Content starts
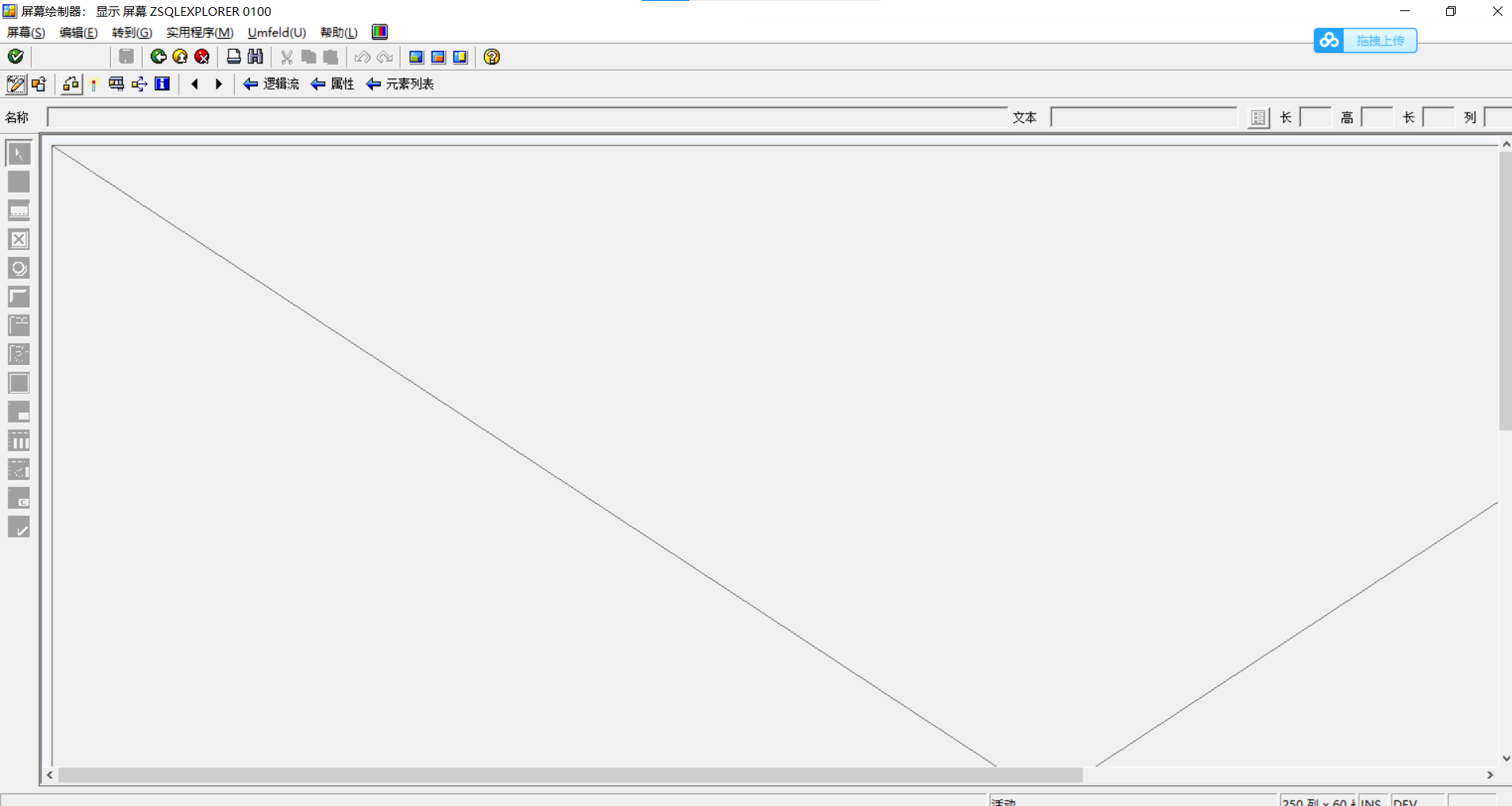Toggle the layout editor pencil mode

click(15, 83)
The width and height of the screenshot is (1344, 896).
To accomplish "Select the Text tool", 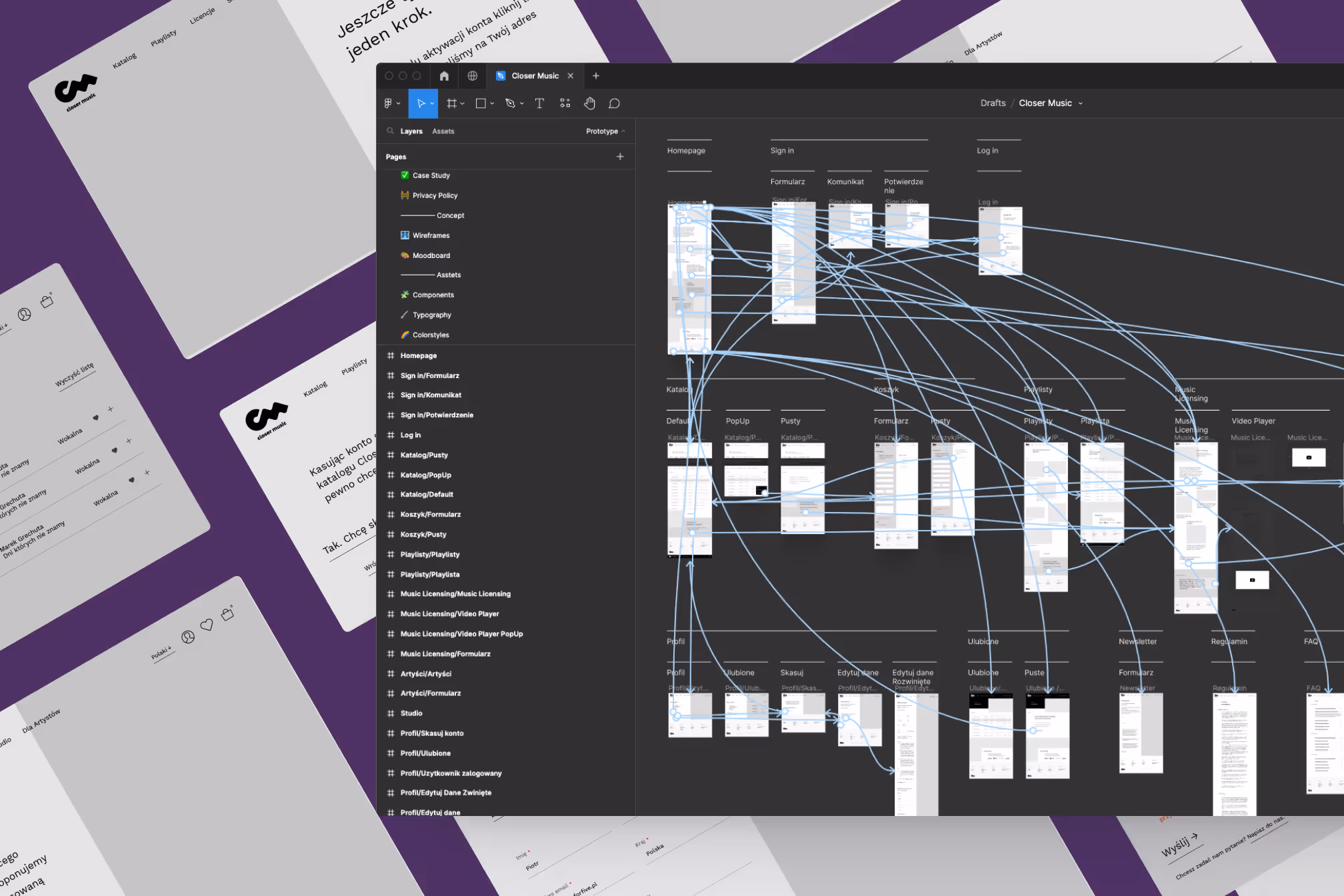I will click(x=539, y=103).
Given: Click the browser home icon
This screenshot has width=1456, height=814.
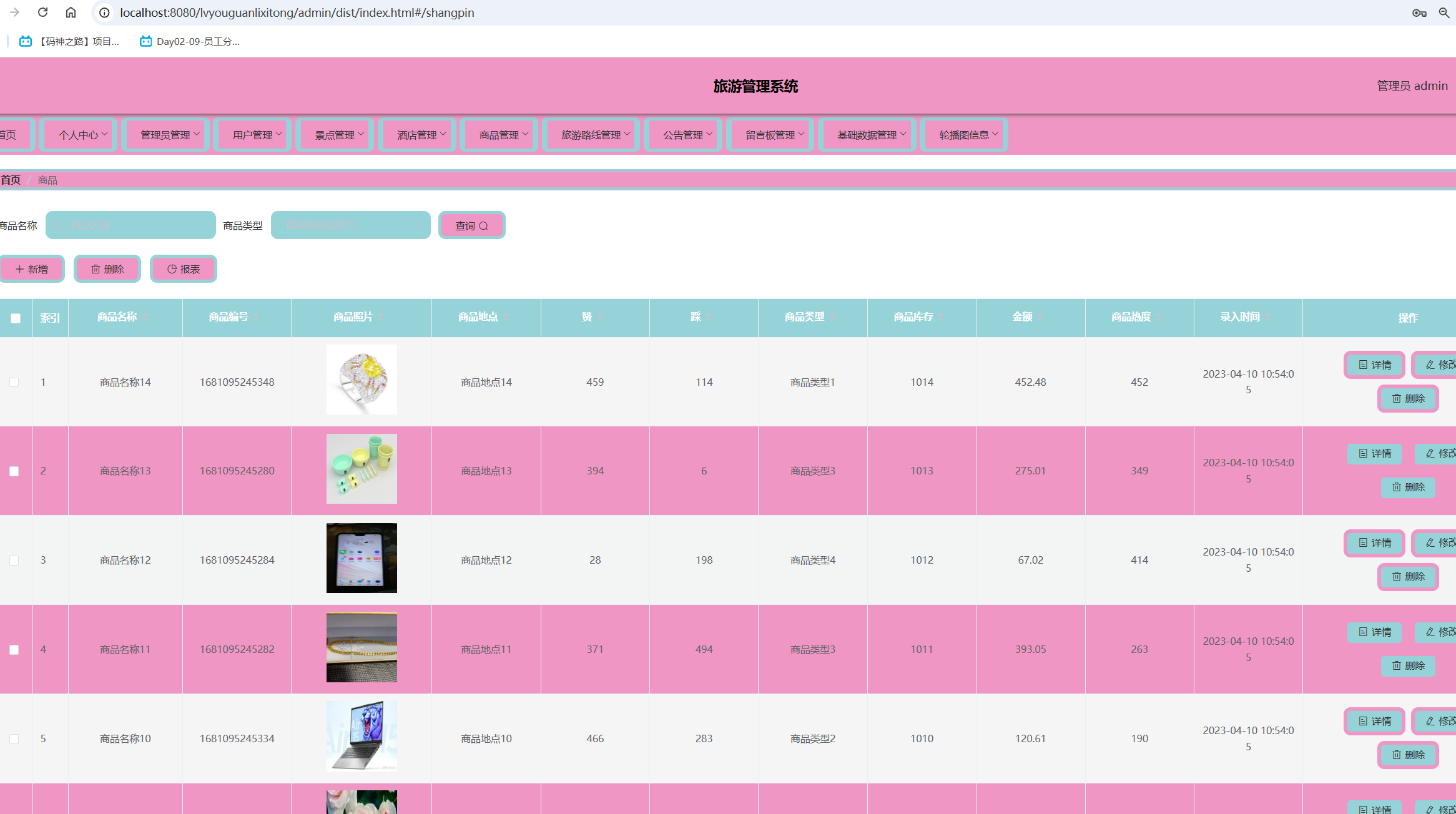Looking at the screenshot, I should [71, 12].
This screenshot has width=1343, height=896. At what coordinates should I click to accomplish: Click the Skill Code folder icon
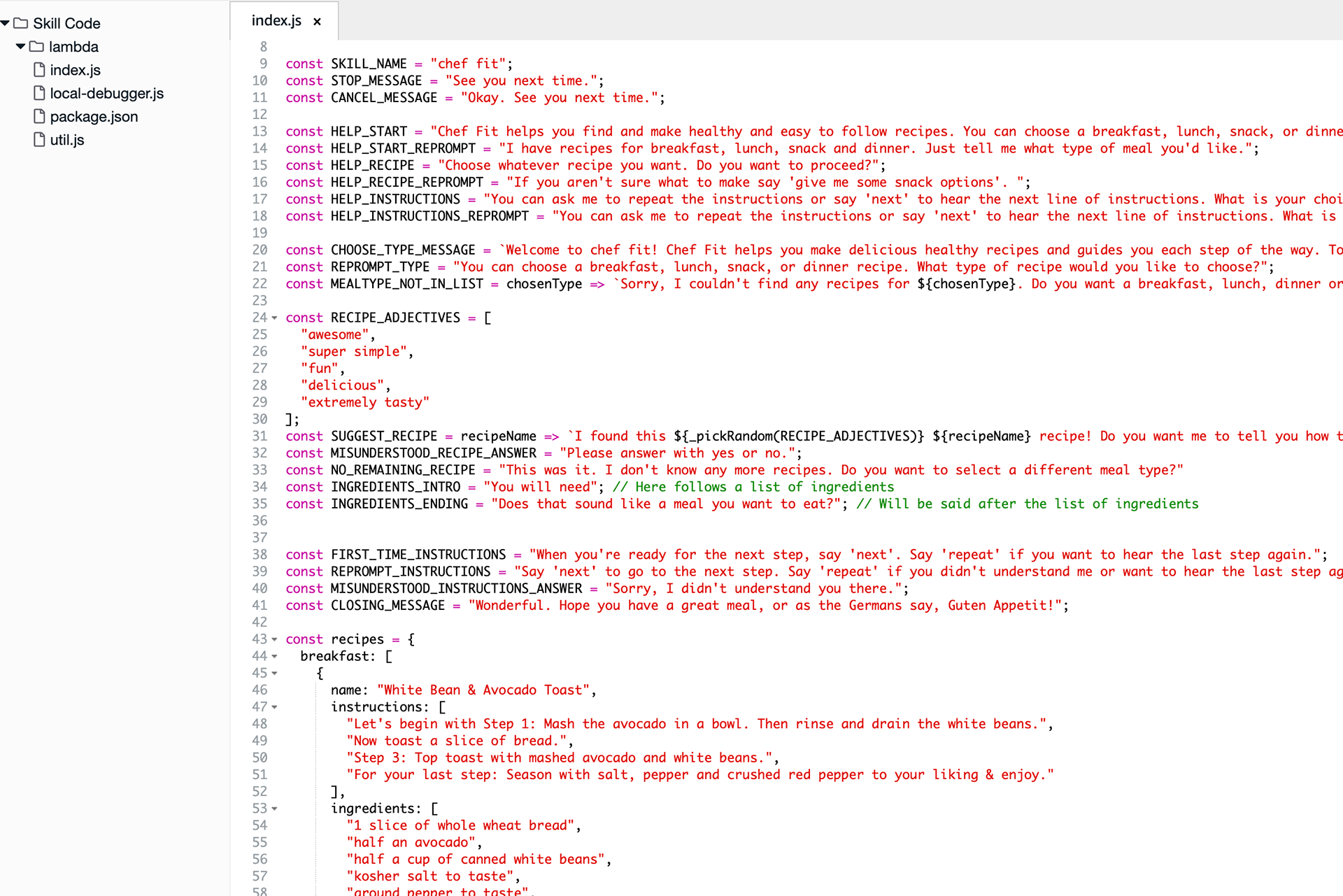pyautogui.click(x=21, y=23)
Content ends
The copy should begin at the line containing "This screenshot has width=1456, height=814." and end at the last line of the data above; please restate those lines word for word without the pictures.

This screenshot has width=1456, height=814.
Looking at the screenshot, I should [71, 12].
This screenshot has width=1343, height=896. At what coordinates should I click to accomplish: Click the Skill Code folder icon
pyautogui.click(x=21, y=23)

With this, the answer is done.